▸ **WORK ITEM**: Everything from the line containing "Click Download in the breadcrumb path" to the close of the listing below should be retyped exactly, and nothing before it.

▸ **DATA UNDER STUDY**:
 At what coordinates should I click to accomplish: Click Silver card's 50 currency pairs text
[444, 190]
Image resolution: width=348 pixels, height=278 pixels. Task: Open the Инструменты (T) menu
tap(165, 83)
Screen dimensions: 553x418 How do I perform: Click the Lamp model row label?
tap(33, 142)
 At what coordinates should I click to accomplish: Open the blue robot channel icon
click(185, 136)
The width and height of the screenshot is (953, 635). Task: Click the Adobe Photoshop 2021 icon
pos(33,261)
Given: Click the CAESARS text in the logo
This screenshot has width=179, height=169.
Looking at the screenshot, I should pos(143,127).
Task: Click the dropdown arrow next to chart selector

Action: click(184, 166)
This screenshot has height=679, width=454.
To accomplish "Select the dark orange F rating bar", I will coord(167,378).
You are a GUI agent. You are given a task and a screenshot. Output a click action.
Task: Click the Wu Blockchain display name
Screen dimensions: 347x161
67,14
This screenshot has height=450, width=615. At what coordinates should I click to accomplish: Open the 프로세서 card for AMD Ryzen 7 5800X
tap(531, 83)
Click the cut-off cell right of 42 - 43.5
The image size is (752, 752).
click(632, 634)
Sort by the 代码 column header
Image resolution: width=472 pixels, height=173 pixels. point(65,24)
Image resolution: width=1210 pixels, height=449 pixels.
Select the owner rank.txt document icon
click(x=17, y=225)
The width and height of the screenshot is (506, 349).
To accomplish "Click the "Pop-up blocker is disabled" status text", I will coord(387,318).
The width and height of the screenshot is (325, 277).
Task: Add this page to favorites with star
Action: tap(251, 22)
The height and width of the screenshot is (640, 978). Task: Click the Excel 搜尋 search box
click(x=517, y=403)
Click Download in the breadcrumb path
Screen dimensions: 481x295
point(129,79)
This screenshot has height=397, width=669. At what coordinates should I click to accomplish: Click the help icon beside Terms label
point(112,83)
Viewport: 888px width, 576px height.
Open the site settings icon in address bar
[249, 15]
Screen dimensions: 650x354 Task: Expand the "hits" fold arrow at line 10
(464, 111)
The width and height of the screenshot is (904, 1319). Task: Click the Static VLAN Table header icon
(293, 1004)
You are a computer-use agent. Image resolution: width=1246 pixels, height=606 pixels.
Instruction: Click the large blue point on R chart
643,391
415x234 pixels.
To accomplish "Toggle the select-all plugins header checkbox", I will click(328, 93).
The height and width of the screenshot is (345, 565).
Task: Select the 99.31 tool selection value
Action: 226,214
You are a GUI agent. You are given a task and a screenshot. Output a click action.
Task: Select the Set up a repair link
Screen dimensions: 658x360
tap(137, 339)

▸ **THE ANSWER**:
Click Download in the breadcrumb path
Screen dimensions: 481x295
point(129,79)
This screenshot has height=397, width=669. At what coordinates should I click to accomplish: Click the help icon beside Terms label
point(112,83)
Viewport: 888px width, 576px height.
Open the site settings icon in address bar
[249, 15]
Screen dimensions: 650x354 Task: Expand the "hits" fold arrow at line 10
(464, 111)
The width and height of the screenshot is (904, 1319). Task: Click the Static VLAN Table header icon
(293, 1004)
You are a computer-use agent. Image resolution: width=1246 pixels, height=606 pixels.
Instruction: Click the large blue point on R chart
643,391
415x234 pixels.
To accomplish "Toggle the select-all plugins header checkbox", I will click(328, 93).
The height and width of the screenshot is (345, 565).
Task: Select the 99.31 tool selection value
Action: 226,214
You are a GUI agent. You are given a task and a screenshot. Output a click action.
Task: Select the Set up a repair link
Screen dimensions: 658x360
tap(137, 339)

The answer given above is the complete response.